The Adventures of Augie March (Saul Bellow): Not an easy read, even with the iPhone’s automatic links to dictionaries and Wikipedia. But well worth the effort, I think. Rewarding in the small and in the large — while I was reading, I kept caring what would happen next, and after I’d finished, I felt like I’d had a good workout and I was glad I’d gone to the gym. This made me want to read more Bellow (I think I will tackle Herzog next, if they ever bring out an electronic edition) but with long breaks between novels.

The Age of Innocence (Edith Wharton): Extremely good. Hard-to-put-down good. And a real insight into not just a vanished way of life, but a vanished way of seeing the world. All about the blinders that people wore in that time and place (the book is set in the 1870s, but was written in 1920, after those particular blinders had come off) and a real inspiration to think about what new blinders have taken their place.

The Ambassadors (Henry James): Quit after a couple of pages; it was failing to grab me.
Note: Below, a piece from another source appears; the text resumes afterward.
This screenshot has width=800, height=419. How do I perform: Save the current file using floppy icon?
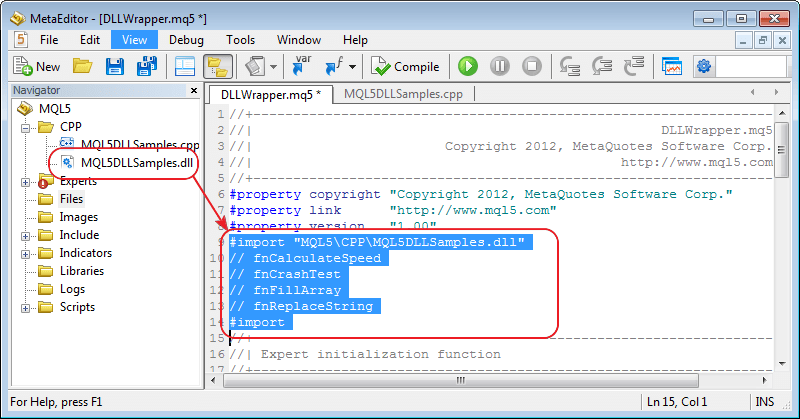click(x=115, y=67)
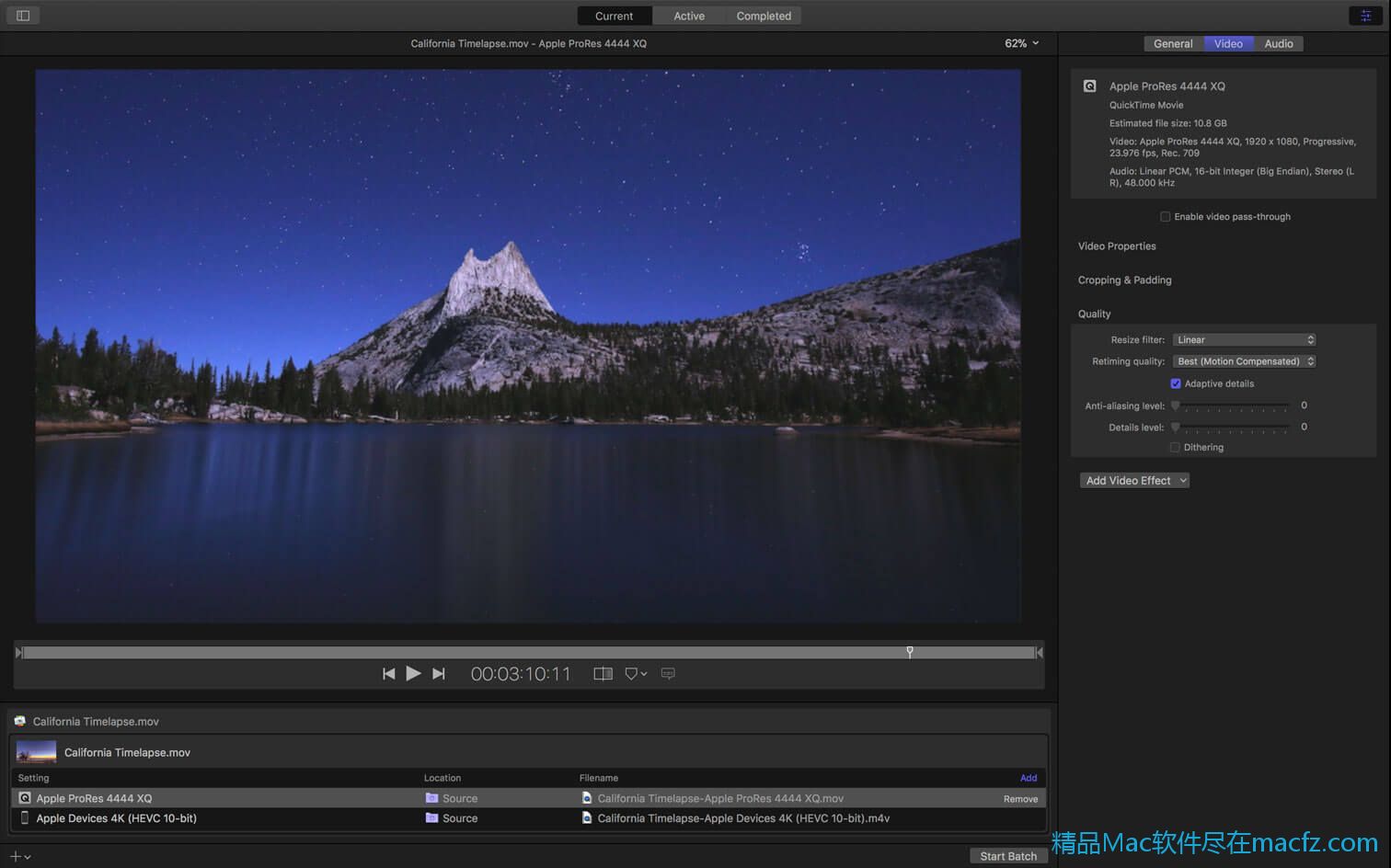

I should come back and try again.

American Pastoral (Philip Roth): I am currently 1/3 of the way into this, but I am already sure it is a great book. I will now read everything Philip Roth ever wrote.

Anthem (Ayn Rand): The first Ayn Rand I’ve ever read. Less tendentious and a better read than I’d expected.

Barchester Towers (Anthony Trollope): Terrific fun! To paraphrase one of the Amazon reviewers—I’d never have believed you if you’d tried to tell me that I’d be utterly gripped by a story about who was going to get which of the various positions in the heirarchy of the Church of England that I have never heard of. This is the second in a six-part series. After I’d read it, I read the earlier and much shorter The Warden, which is sort of like going back to read The Hobbit after you’ve already read Lord of the Rings. The Warden was okay, but if I’d read it first, I’d probably have stopped there. I’m glad I started with this one, after Trollope had hit his stride. I remain most eager to get to the remaining four in the series, and then everything else he ever wrote, which should take me a while, since he wrote at least 50 books.

The Brothers Karamazov (Fyodor Dostoevsky) (for the fourth time!). Arguably the greatest novel ever. The issue with the Brothers K is always the choice of a translation. The last time around (maybe ten years ago or so), I went with Pevear and Volokhonsky, and pronounced it by far the best. This time I went back to the classic Constance Garnett translation that I last read at age 16 — and reminded myself that this one is also great.

Man and Superman (George Bernard Shaw): Another re-read; more tedious more often than I’d remembered. I once saw the third act performed by Agnes Moorehead and the great Ricardo Montalban; even with Montalban, it seemed clear that this was a play that worked better on the page than in the theater. But even on the page, it still kind of drags.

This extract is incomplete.